Passage shown:
While competition by itself can be positive, these features came at the cost of incompatibility across browsers and therefore directly endangered the Web’s universality. Websites would carry badges such as best viewed in Internet Explorer
, since a consistent experience across platforms could not be guaranteed. This also meant that developers were limited by the functionality and quirks of a single browser that, after establishing market dominance, became sloppy with its updates. People who did not want to use a particular browser—
The World Wide Web Consortium (W3C) was founded by Tim Berners-Lee with a mission of compatibility, enabling cross-browser consistency through recommendations that specify the correct workings of Web technologies. While W3C standardization is administratively centralized, it incorporates feedback from a decentralized network of members through a consensus-driven process. A problem by the early 2000s was that Internet Explorer deviated from W3C recommendations at crucial points, forcing developers to follow either the actual standards or the most popular browser’s incorrect implementation thereof.
Fortunately, pressure from Firefox and Safari during a second browser war eventually forced Microsoft onto a more standards-oriented course [9]. Since 2010, no single browser has gained more than two thirds of global market share anymore, meaning that standards compatibility is now in the interest of browser vendors and Web developers alike. The balkanization of the Web through centralized browser development has thereby largely been averted.
The race for our searches
Microsoft’s short-lived victory after the first browser war quickly turned out to be insignificant, since the centralization battle had gradually shifted to other fields. While each browser was quarreling to become the default application, search engines were racing to become the main entry point. Soon after, it did not matter anymore what software you were using to browse; what mattered was who gave you the directions of where to browse next. After all, no immediate income could be generated from free browser development, whereas companies would gladly pay for a prime spot in one of the major search engines’ rankings.
The early search engine landscape featured several competitors, such as AltaVista and Lycos, but it took Google only a couple of years to become the most popular by far. The centralization of search meant that one company gained an overly strong influence on what content people would access, based on the ranking of search results for given terms. Even assuming the best of intentions and ignoring paid advertising, the fact that one algorithm makes decisions for a large number of people leads to an information bias, as there clearly exists no single objective way to rank the best
webpages on any topic. External attempts to manipulate these algorithms started to occur, first through relatively simple interventions such as misleading keywords, later through advanced Search Engine Optimization (SEO) techniques that aimed to improve website rankings in various (and sometimes dubious) ways.

Given data:
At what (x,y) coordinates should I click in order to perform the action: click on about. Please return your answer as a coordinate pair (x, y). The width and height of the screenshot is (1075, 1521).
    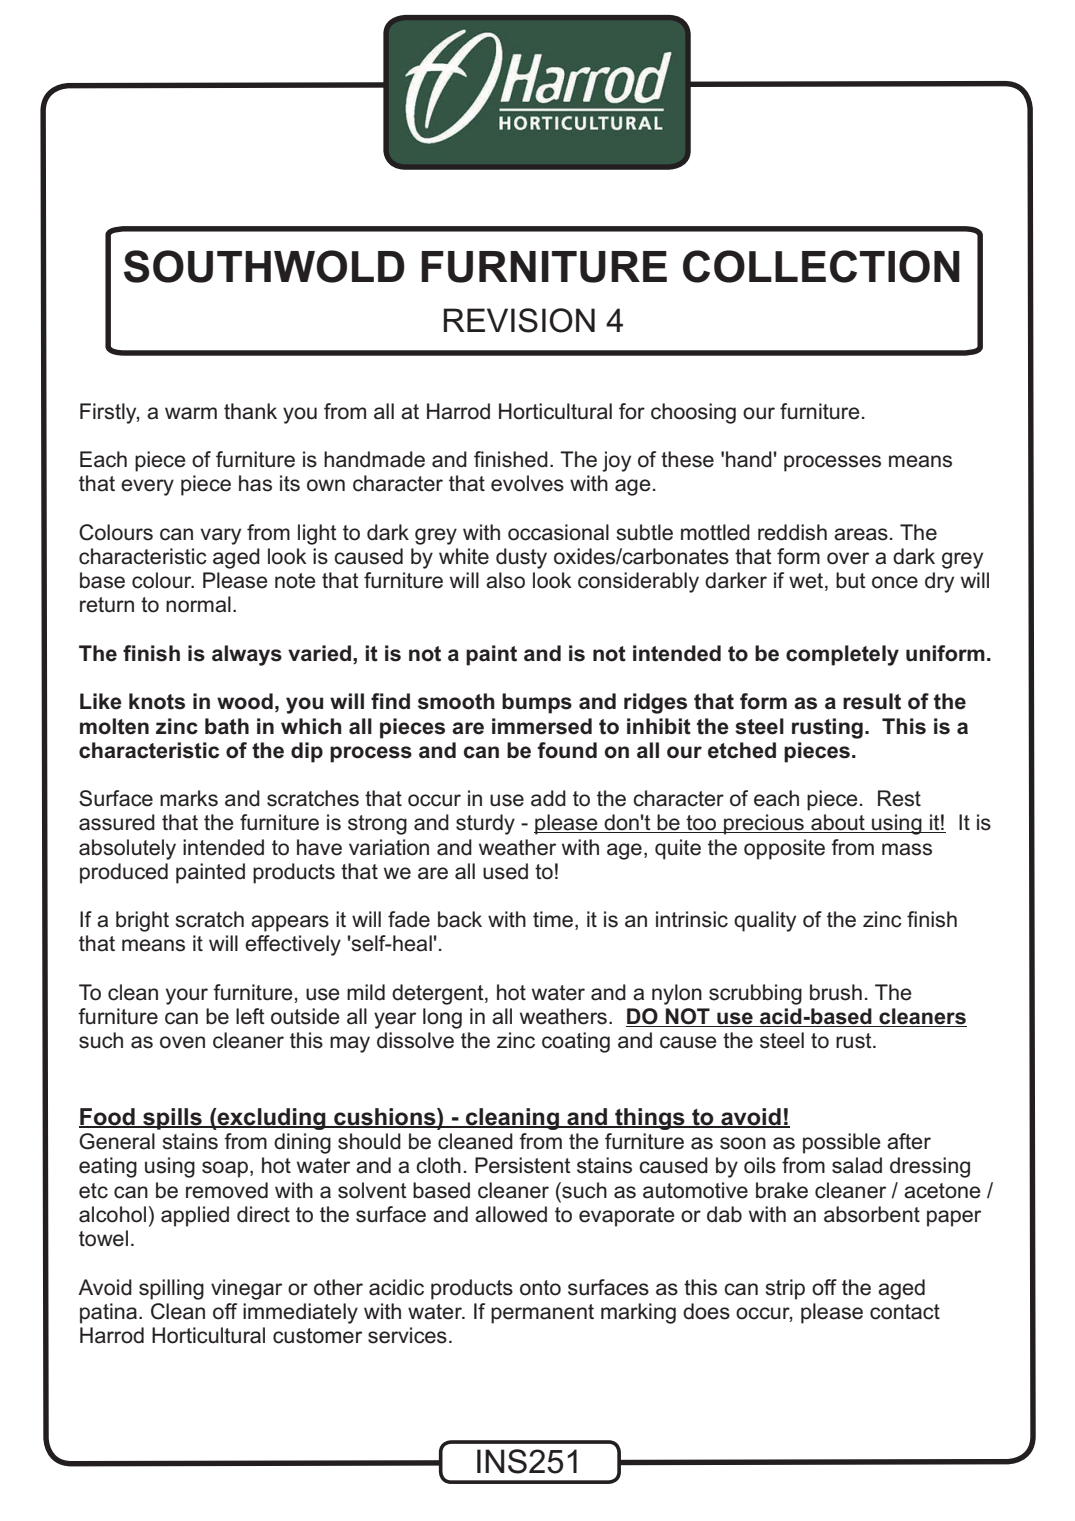
    Looking at the image, I should click on (838, 823).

Brief: In the passage on browser and search centralization, since what year has no single browser gained more than two thirds of global market share?

Exercise solution: Since 2010.